Durante las dos horas de la representación dos fuerzas han luchado dentro de mi en la versión que el director Calixto Bieito hace de Don Carlos del dramaturgo alemán Friedrich Von Schiller: el aburrimiento de un texto que desde mi punto de vista contiene todos los errores del teatro filosófico-político del XVIII (mi atrevimiento es colosal) y una puesta en escena llena de imágenes cautivadoras que me impedía pedir auxilio a los acomodadores. No puedo decir quién ganó la partida pues creo que en esta lucha no ha habido vencedores debido a la gran fuerza de los dos adversarios.
Si echamos un breve vistazo a la trama de Don Carlos, la cosa puede prometer. El hijo del rey de España, del poderoso Felipe II, está enamorado de su madrastra la reina. Un amor imposible que es vigilado por el monarca, una celosa Princesa de Éboli y la Santa Inquisición. Todo un culebrón. Si esta historia la hubiera fabulado cualquier autor del siglo XVII, un Shakespeare, un Calderón... seguro que no hubiésemos tenido que padecer los largos parlamentos filosóficos que a este Don Carlos le sobran cada dos escenas o al menos estos estarían dirigidos a un público menos intelectual que el que perseguía Schiller.

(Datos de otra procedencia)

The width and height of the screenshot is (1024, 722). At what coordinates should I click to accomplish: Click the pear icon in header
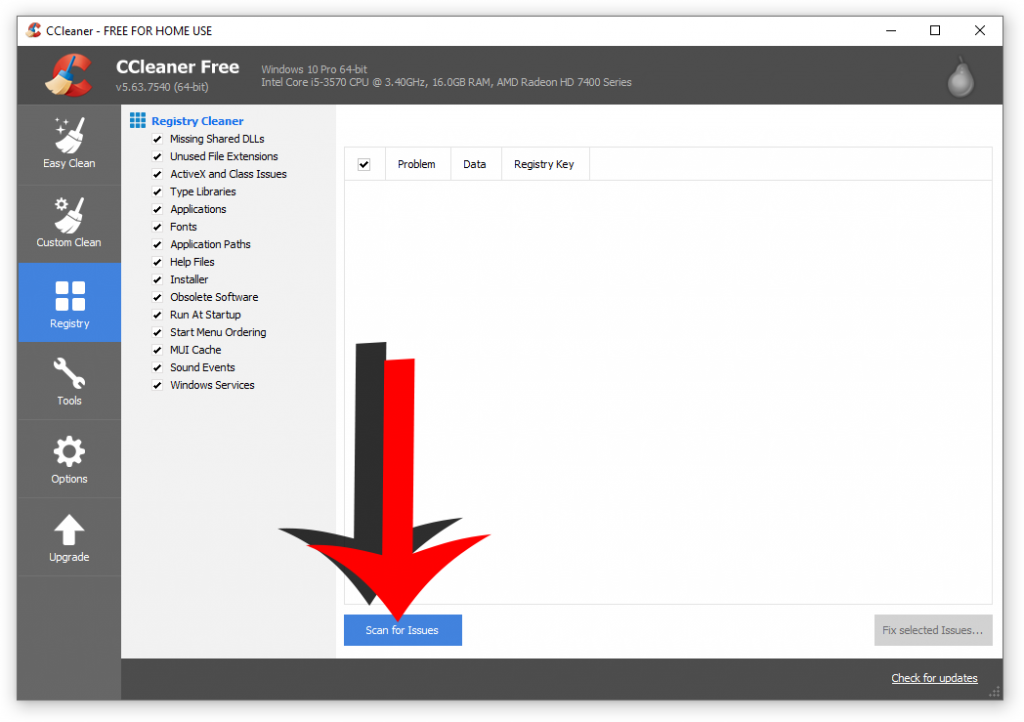(960, 76)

Pero la obra está ya escrita y su autor honrado como uno de los dramaturgos alemanes más importantes. Mi reflexión sólo vale para explicar mi pesar, cómo no pude llegar a disfrutar totalmente de la dramaturgia tan bien diseñada por Bieito y Marc Rosich. Un ejemplo de esta: el reino de Felipe II se reduce a un invernadero cubierto de sofocantes plásticos. Es esta la imagen principal bajo la que aparecen decenas de visiones surrealistas que nos ayudan a sentir el hedor de la corte española que crece sobre cadáveres y en la que se respira un aire viciado e incestuoso. Las plantas en pequeños tiestos, el príncipe en una jaula, el agua en blancos recipientes de plástico, la reina y sus damas en encorsetados vestidos. Todo está encerrado, sometido a dos figuras: el rey que se pasea por escena en pantalón de pinzas verde(casual look de rico de provincias) y el Gran Inquisidor con su inevitable parecido a su contemporáneo Rouco Varela (dos grandes aciertos del diseñador de vestuario).
1 comentario:
No digas atrevimiento, di verdad. TODO EL TEATRO (Y LA LITERATURA EN GENERAL) DEL SIGLO XVIII ES UN COÑAZO INMENSO. Y punto pelota.